1. “The Greenwald girl” represents a concept of a young woman who followed her heart—and her non-Jewish lover—and brought a chain of disasters upon her family. Discuss Esther's action in light of this concept. Did she become “A Greenwald girl?”
2. Girls’ innocence and purity are sacred in the ultra-Orthodox world of Jerusalem Maiden. Even today, many women in religious societies—Jewish, Christian, Hindu or Islam—live in even worse oppressive enclaves both in the West and in the Middle East, Asia and Africa. What are the tools used to control them in various places? Do these women share responsibility for their own insulation? Can they change their fate? Should we interfere in their cultural or religious practices?
3. In Esther's ultra-Orthodox society, adherence to all Commandments and decrees is paramount. Discuss the difference with what you know of today’s Jewish Orthodox societies in the USA—their child-rearing practices, education and the status of women.
4. Esther does not desert her faith. She only rebels against the religious establishment. Have you experienced that gap?
5. What kind of medical practices were available at the time of the story? Discuss the role of the midwife as a medical practitioner.
6. Discuss the relationship between Esther and her mother during Esther's adolescence—and her view of that relationship as an adult. What were her mother’s expectations, and what were Esther's?
7. When Aba recites Woman of Valor from the Book of Proverbs, Esther finds the expectations unattainable. What expectations exist today that reflect an unfeasibility similar to that of the Woman of Valor?
8. Esther felt she never belonged in her world—neither in Me’ah She’arim, nor in Jaffa. Was there anything she should have done differently? Was it “her, or them,” as Nathan asks?
9. Twice in the novel Esther physically emerges from a dark place where she connected with her ancestors—at Rachel’s Tomb and at Hezekiah Tunnel. Discuss the physical and spiritual illumination. Have you had similar experiences?
10. Was Mlle. Thibaux an early feminist, or was she just a “back-street” mistress? Discuss her character and her life’s choices. Would she have been a different person had she been married?
11. Esther's marriage to Nathan was not a bad one. She was comfortable and safe. Yet she was willing to throw it all away. Discuss her character and her dissatisfaction with what would have been many women’s dream.
12. Esther’s relationship with guilt fluctuates as she ages, accompanying rebellion, acquiescence, indignation and impetuousness. Throughout her life, how do her desires produce guilt, and how does she reconcile it at each step?
13. Chaim Soutine is the one true-to-life character in this novel. Read about him and check out his art—and if possible travel the Philadelphia-based Barnes Collection.
14. Esther's sojourn in Paris is supposed to be a vacation. Discuss the point at which it turns to abandonment of her children. Also, is her settling in Paris a betrayal of the Holy Land?
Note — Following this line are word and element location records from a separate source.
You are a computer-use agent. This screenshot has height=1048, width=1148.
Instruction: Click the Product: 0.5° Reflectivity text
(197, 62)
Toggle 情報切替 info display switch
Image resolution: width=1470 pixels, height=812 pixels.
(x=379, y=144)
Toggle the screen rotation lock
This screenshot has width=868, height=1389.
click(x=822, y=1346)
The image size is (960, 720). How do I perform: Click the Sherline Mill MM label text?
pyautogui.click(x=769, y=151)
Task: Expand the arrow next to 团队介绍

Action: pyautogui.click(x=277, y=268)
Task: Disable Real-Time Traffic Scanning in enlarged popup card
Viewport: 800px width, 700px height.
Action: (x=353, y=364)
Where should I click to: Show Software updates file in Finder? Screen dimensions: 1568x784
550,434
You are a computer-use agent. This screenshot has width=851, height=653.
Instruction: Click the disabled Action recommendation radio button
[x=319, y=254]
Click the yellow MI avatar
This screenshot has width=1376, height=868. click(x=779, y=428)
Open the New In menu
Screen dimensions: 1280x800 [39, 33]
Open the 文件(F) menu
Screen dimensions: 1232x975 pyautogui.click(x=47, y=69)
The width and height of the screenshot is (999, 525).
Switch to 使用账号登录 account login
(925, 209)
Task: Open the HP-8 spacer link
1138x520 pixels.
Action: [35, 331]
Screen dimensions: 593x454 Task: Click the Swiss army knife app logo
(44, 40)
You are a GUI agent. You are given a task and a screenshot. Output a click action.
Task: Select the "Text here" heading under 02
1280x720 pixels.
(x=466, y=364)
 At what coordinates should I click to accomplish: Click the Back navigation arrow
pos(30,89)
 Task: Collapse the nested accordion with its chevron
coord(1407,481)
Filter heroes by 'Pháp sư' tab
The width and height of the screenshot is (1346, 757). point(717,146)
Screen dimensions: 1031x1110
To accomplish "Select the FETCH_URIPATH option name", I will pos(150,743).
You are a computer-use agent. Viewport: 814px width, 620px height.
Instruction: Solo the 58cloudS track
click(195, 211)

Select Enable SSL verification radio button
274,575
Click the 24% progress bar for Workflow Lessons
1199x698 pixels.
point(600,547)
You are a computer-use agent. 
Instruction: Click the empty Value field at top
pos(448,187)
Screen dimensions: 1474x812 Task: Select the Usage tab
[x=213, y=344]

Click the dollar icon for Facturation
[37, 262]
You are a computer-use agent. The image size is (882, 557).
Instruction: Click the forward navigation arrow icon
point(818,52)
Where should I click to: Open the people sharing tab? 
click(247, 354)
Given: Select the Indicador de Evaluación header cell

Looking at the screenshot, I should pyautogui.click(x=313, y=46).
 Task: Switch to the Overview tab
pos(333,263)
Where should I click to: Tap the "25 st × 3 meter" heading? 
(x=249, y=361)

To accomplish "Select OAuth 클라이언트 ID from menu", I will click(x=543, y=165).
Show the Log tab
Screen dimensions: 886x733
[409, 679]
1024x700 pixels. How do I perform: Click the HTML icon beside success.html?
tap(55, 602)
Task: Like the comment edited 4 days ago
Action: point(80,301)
15. Even in today’s open, free society, many women do not follow their hearts or their dreams to discover “The Primordial Light.” Why? Discuss what it takes for a woman to focus and to fully develop her talents.
16. Relationship between sisters can be complex. Discuss Esther and Hanna’s, starting in their childhood and how their different personalities and choices played a role.
17. In the end, Esther gives up the only two things she loves and which let her be who she is. Discuss her double sacrifice. What kind of a woman will she be in Jaffa and what life will she have back there?